Located at the heart of what is now known as the Old Royal Observatory in Greenwich is a residence, built for the first Astronomer Royal John Flamsteed and subsequently used by his successors to the post.
The property was built at the behest of King Charles II after he appointed Flamsteed to the post in March, 1675. Flamsteed, who initially worked out of the Queen’s House below, laid the foundation stone for the new property on 16th August that year.
Designed by Sir Christopher Wren and built under the supervision of Robert Hooke, the building was constructed on the foundations of the previous building on the site – known variously as Duke Humphrey’s Tower or Greenwich Castle) – and used bricks from spare stock at Tilbury Fort, and wood, iron and lead from a demolished gatehouse at the Tower of London.
Costing some £520, the three story property featured a large hall and parlour on the ground floor, a bedroom and study for the then-single Flamsteed, a basement kitchen and “astronomer rooms” while on the floor above was a single large, octagonal room, known initially as the “Great Room” and later as the “Octagon. Room”, featuring a series of tall windows through which Flamstead could conduct his observations of the heavens.

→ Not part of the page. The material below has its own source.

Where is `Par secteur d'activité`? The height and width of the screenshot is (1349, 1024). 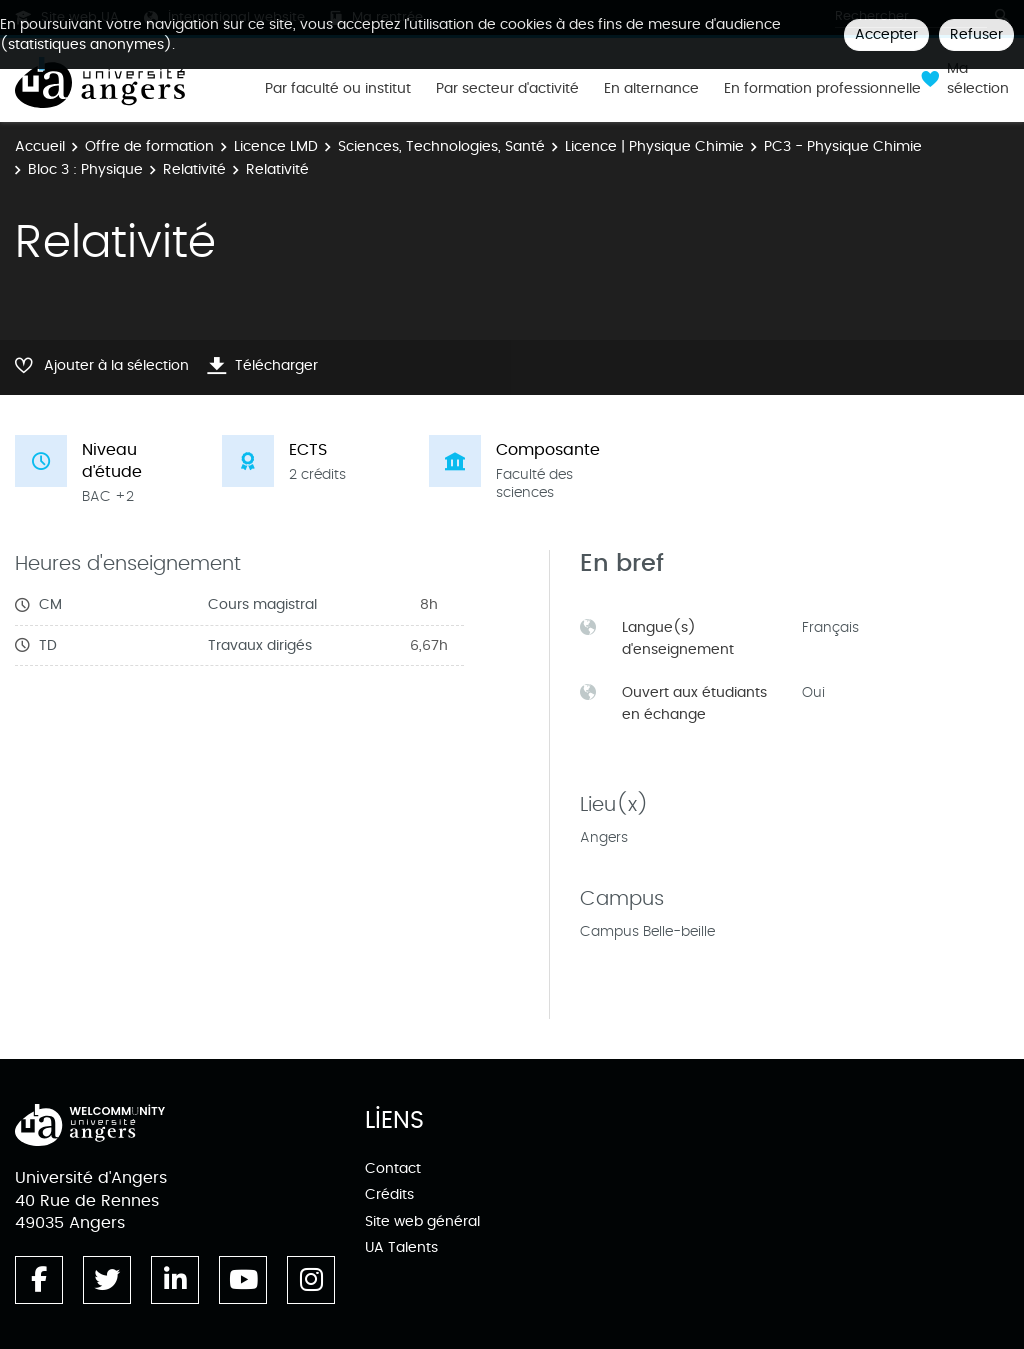 Par secteur d'activité is located at coordinates (507, 89).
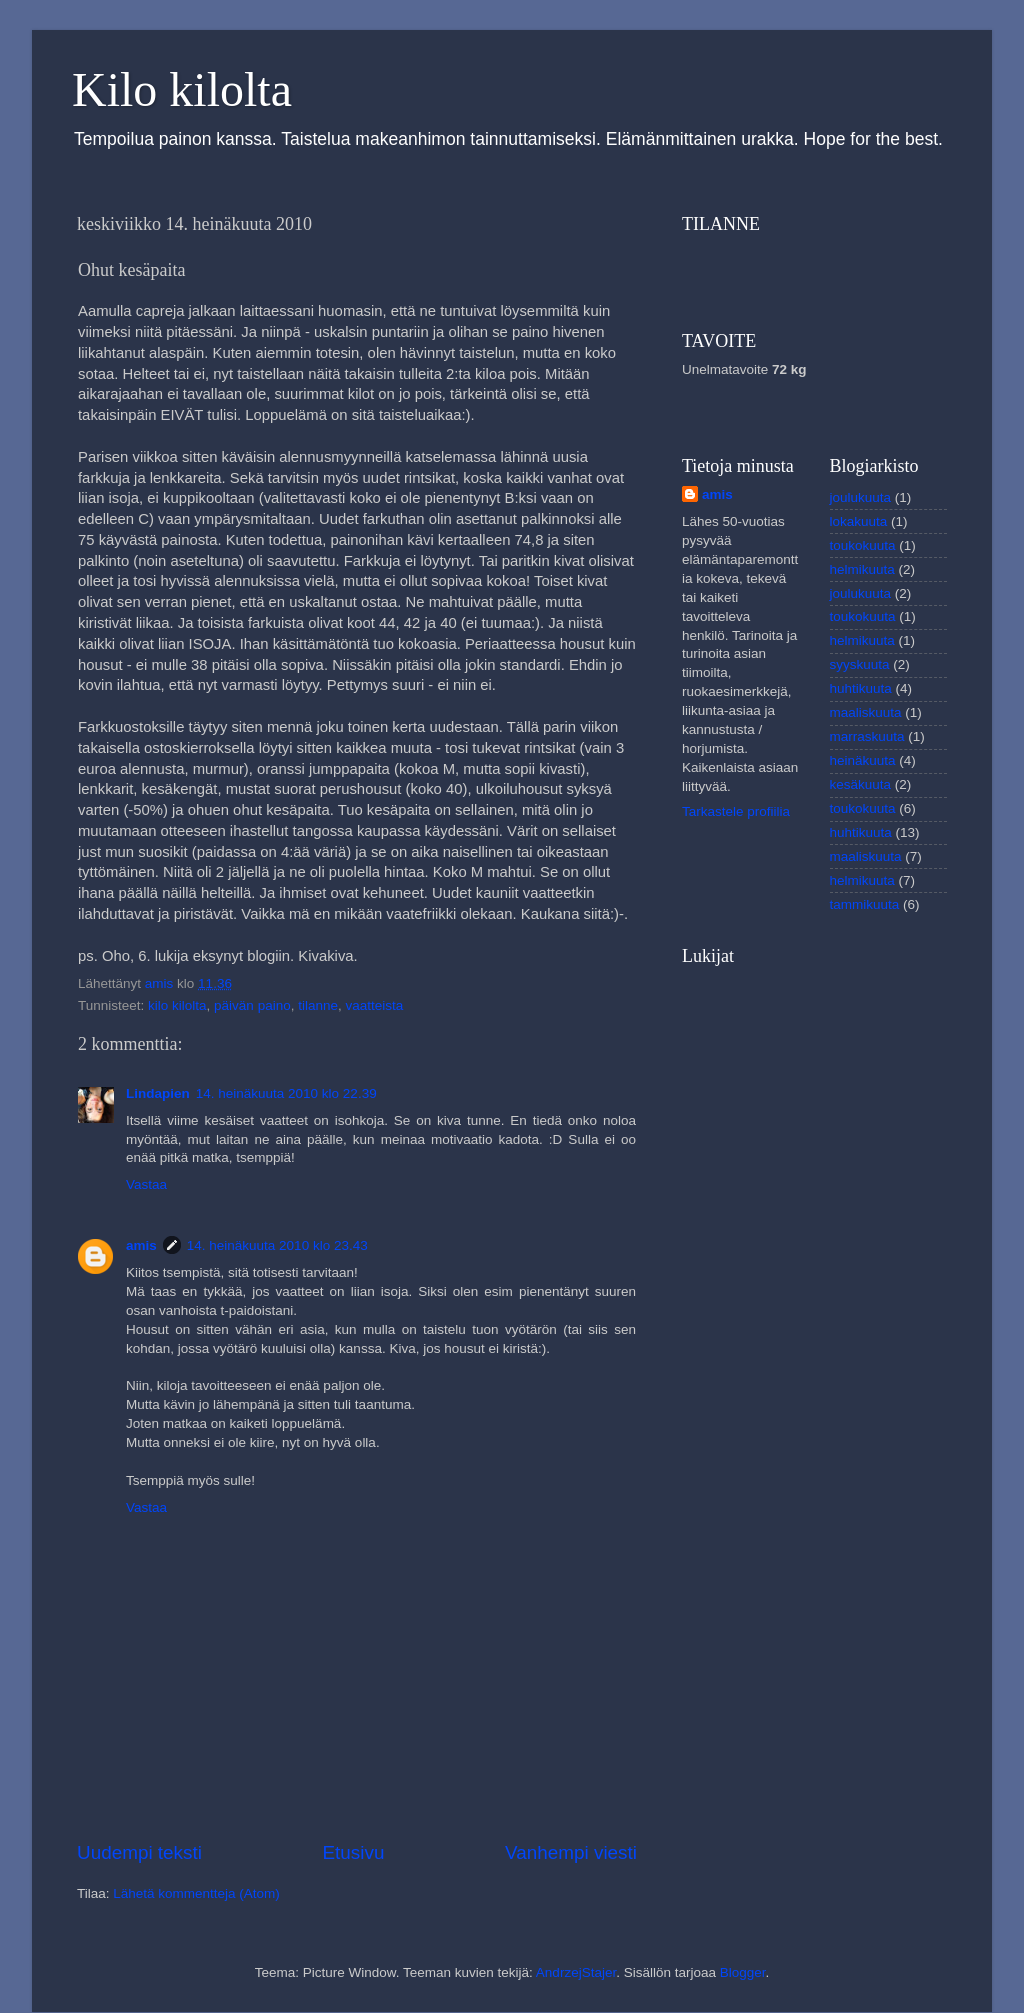  I want to click on toukokuuta, so click(863, 545).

A telescope was mounted on the roof and two summerhouses, one of which contained Flamsteed’s camera obscura, were built on either side. Other buildings on the site during Flamsteed’s time included the adjoining Quadrant House and Sextant House (so-named for the equipment they housed).

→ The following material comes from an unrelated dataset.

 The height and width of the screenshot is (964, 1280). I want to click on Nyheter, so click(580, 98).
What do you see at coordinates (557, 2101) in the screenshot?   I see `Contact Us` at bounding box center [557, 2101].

The original property was extended several times and a series of additional buildings were also added to the site including what is now known as the Meridian Building (which incorporates not only Flamsteed’s Sextant House and Quadrant House but subsequent additions including apartments for an assistant, fireproof record rooms and domes to house equipment including the Telescope Dome.

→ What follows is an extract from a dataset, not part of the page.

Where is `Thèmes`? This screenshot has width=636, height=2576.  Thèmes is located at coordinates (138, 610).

In 1946, the scientific work of the observatory was relocated to Herstmonceux in Sussex and the complex came under the management of the National Maritime Museum. In 1960, Flamsteed House was reopened as part of the museum; other buildings later followed suit.
The site was renovated in the early 1990s and reopened to the public as a museum in 1993.
These days Flamsteed House hosts displays about its construction as well as what life was like for those who lived there. Wren’s Octagon Room, which houses a collection of timepieces and astronomical instruments, remains a highlight.
Flamsteed House is now topped by a time-ball which was installed in 1919 (replacing an earlier one which was installed in 1833) and drops each day at 1pm.
WHERE: Flamsteed House, Royal Observatory Greenwich (nearest stations are Cutty Sark DLR and Greenwich and Maze Hill Stations); WHEN: 10am to 5pm daily; COST: £16 adults/£10 under 25s/students/£8 children; WEBSITE: www.rmg.co.uk/royal-observatory/attractions/flamsteed-house.